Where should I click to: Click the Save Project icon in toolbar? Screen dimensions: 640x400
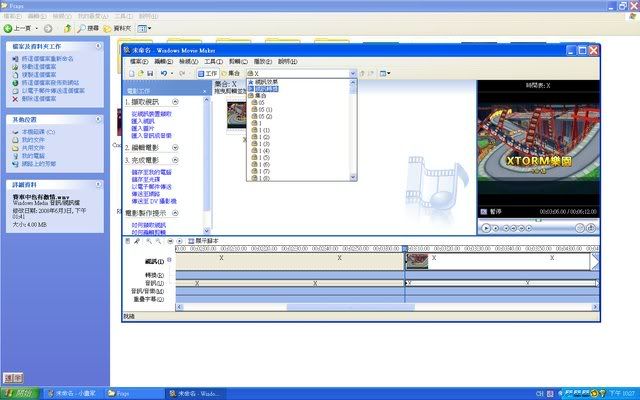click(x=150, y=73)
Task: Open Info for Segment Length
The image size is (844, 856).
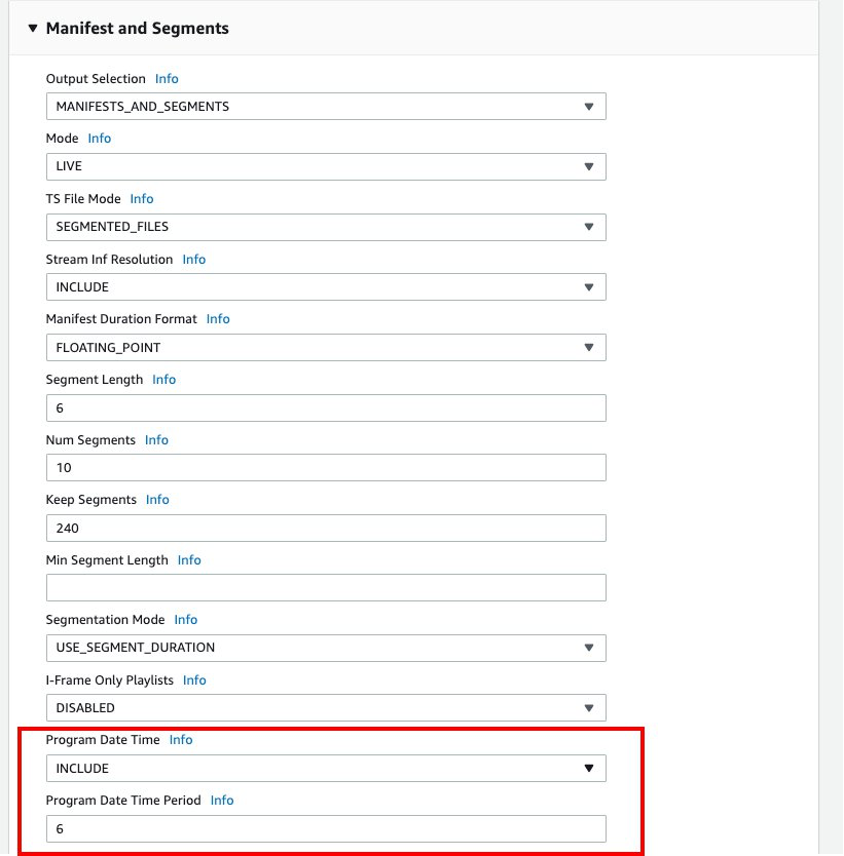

---

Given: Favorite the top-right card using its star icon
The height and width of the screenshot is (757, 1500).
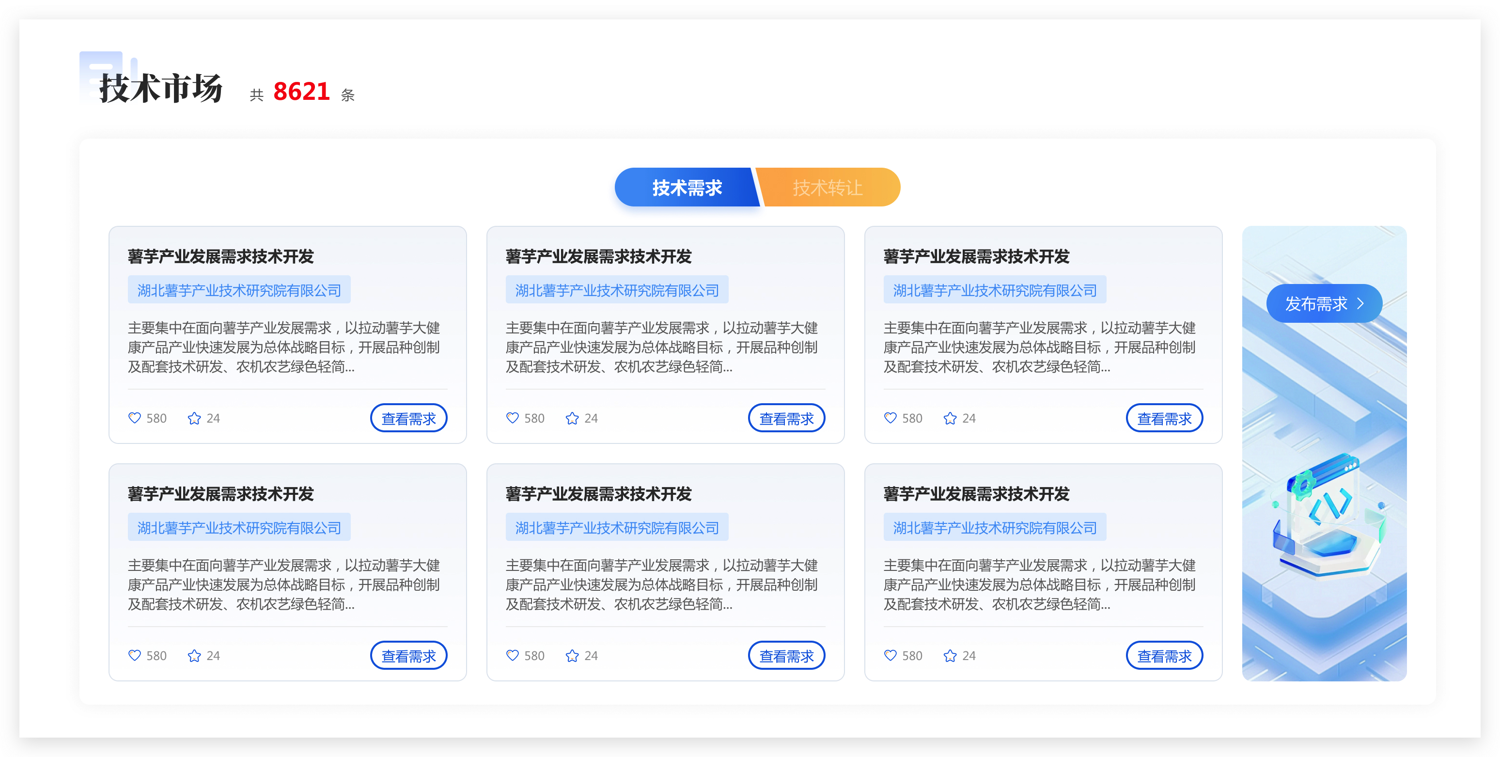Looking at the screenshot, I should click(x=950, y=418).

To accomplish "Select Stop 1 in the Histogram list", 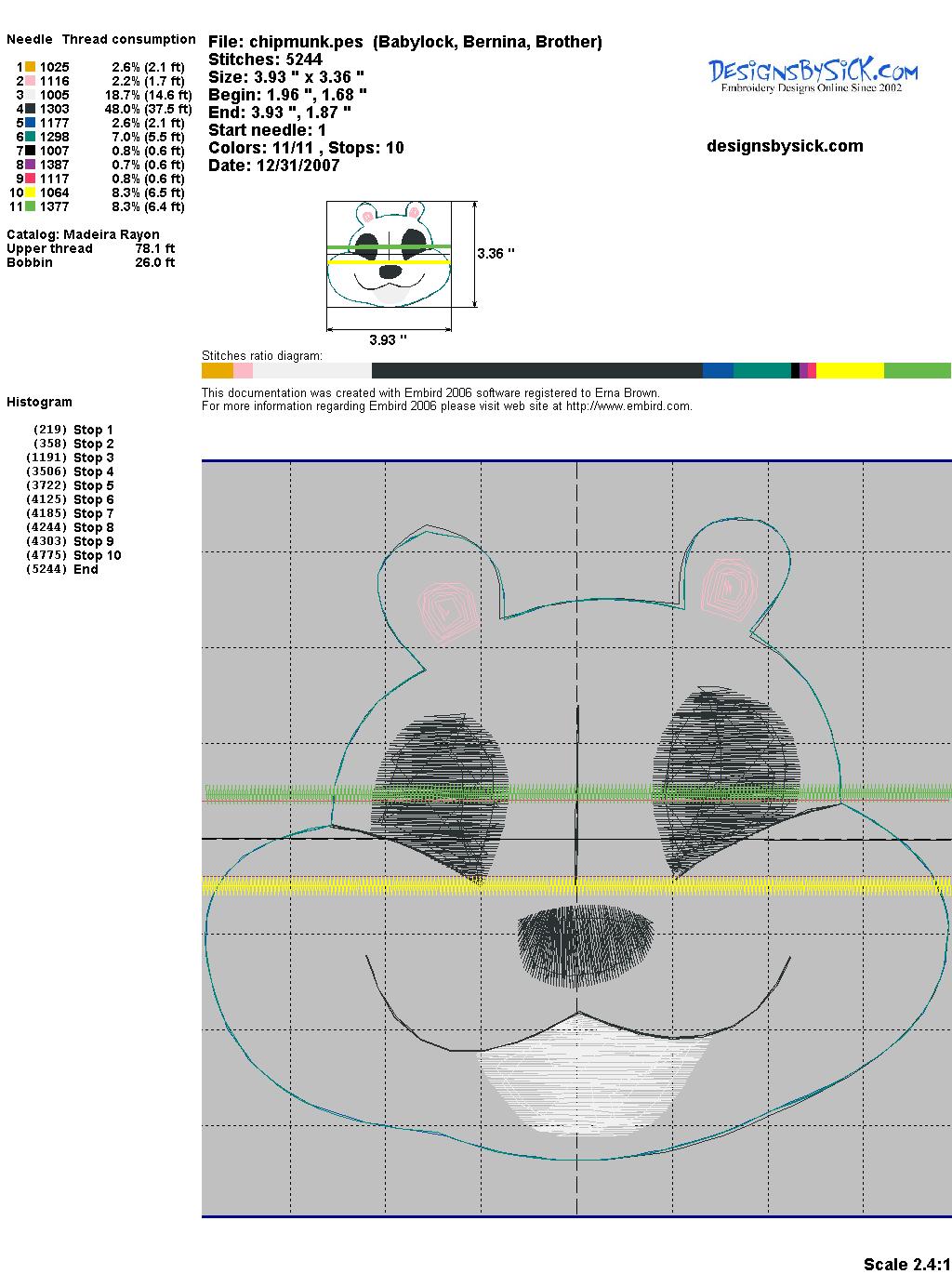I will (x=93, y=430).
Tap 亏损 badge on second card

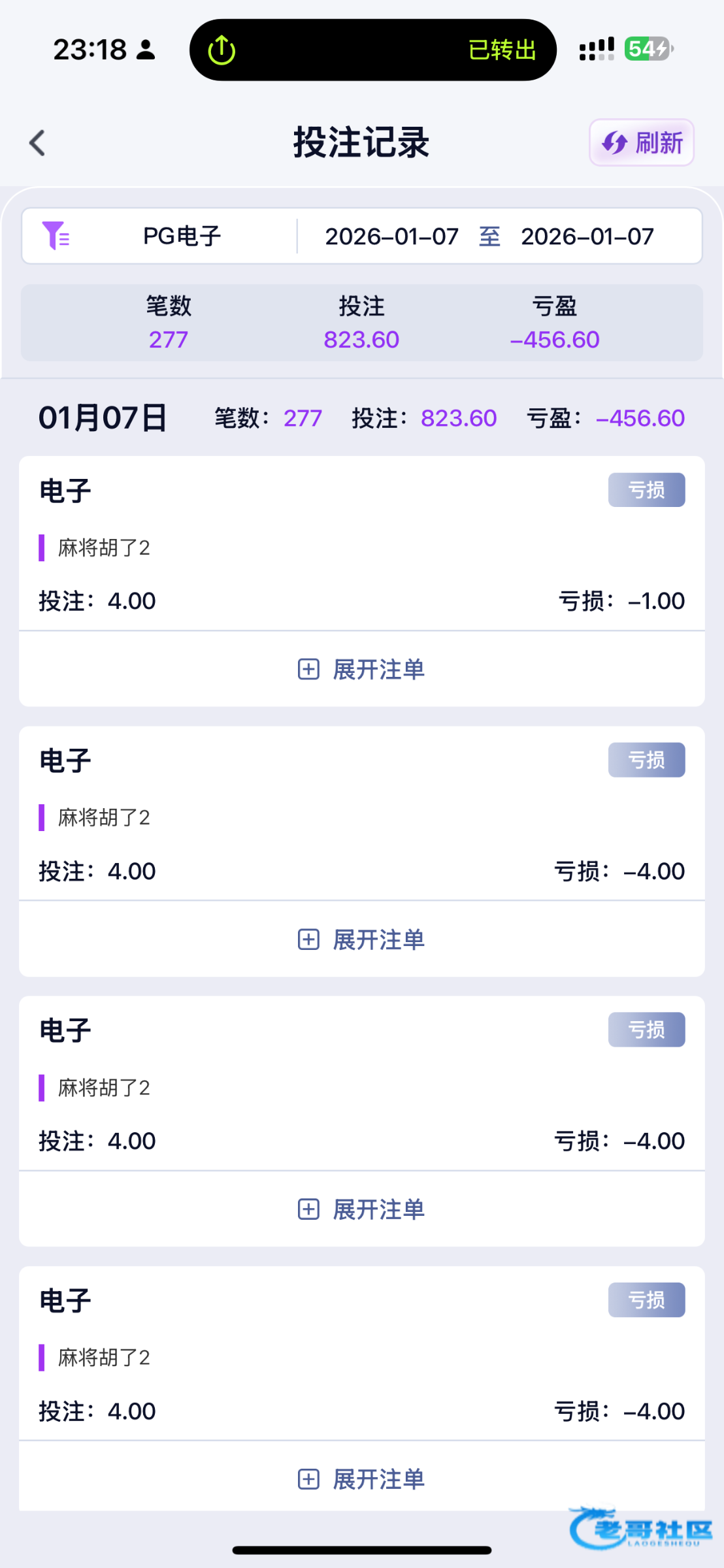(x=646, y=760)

#### EXERCISE GOAL
In the listing above, find the line containing "Where should I" and the line containing "The image size is (844, 856).", then print exactly those two lines and every line between them, minus the pictures.

#### SOLUTION TO THE EXERCISE
Where should I click to: Click the Save Project icon in toolbar? Screen dimensions: 640x400
click(x=150, y=73)
Task: Open Info for Segment Length
The image size is (844, 856).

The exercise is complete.